For augmentation of the lip volume, we prefer autologous tissue as opposed to alloplastic materials. Small amounts of fat are injected in the inner side of vermillion through puncture wounds in the corners of the mouth using the described micro cannula. If the fat graft is partially reabsorbed in the next few months, more fat can be reinjected later.
Conclusion
The lip lift provides an effective tool for correcting a natural tendency of the upper lip to cover the upper teeth during aging (Figures 146.3–146.6).

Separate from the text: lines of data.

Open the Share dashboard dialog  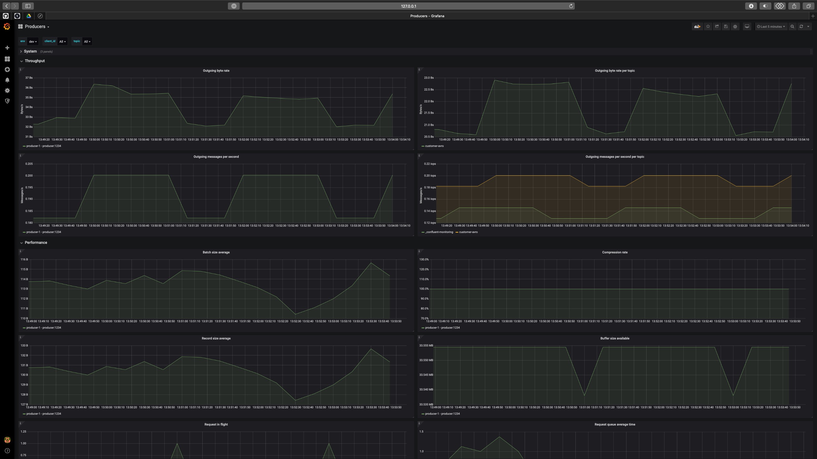[x=717, y=26]
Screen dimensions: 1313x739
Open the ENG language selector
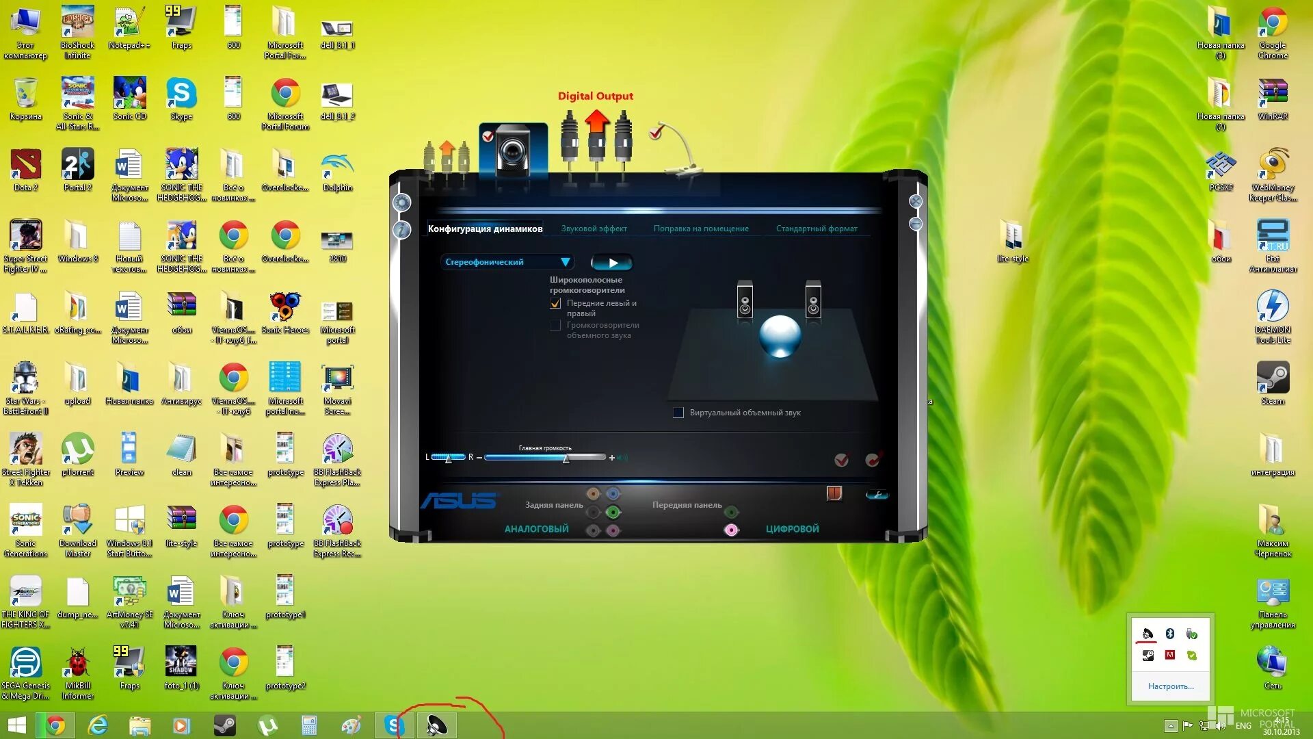(1243, 725)
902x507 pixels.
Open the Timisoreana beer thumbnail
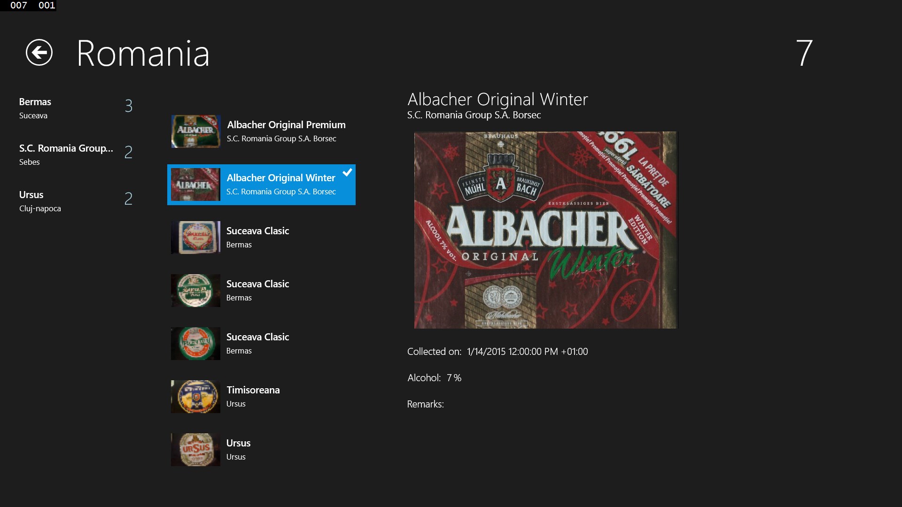(195, 397)

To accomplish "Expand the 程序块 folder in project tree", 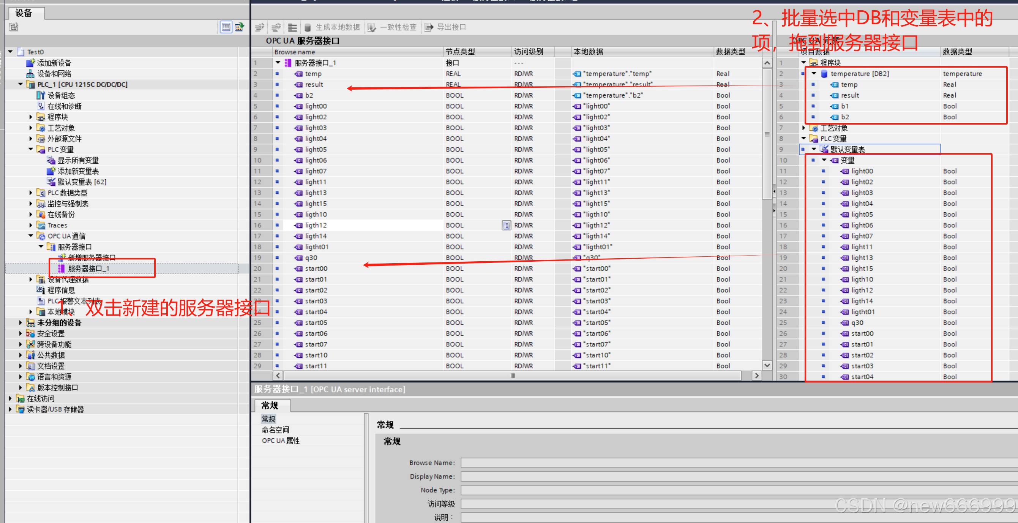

There is a dramatic improvement in the patient’s facial aesthetic appearance during the smiling and at rest. We strongly recommend this technique as a part of surgical armamentarium to achieve a youthful face.
* Dr. Ramirez is an Unpaid member of the Medical Advisory Board of Tulip Biomedical. He does not receive any royalties for these canulas.
454 O.M. Ramirez and C.O. Reyes
Figure 146.1. The shape of the resected skin resembles the horns of a bull. The width of the strip is about 5 mm as its narrowest and about 8 mm at its widest.
Figure 146.2. Front view in the same patient. Notice the strip of skin resected Observe that excision extents into the nostrils.
Chapter 146 Upper Lip Lift as a Complementary Technique in Facial Rejuvenation 455
Figure 146.3. Lateral view of the same patient. Notice the fullness and eversion of the vermillion. She has a more youthful appearance.
Figure 146.4. Frontal view. Observe the increase in the upper teeth showing at rest.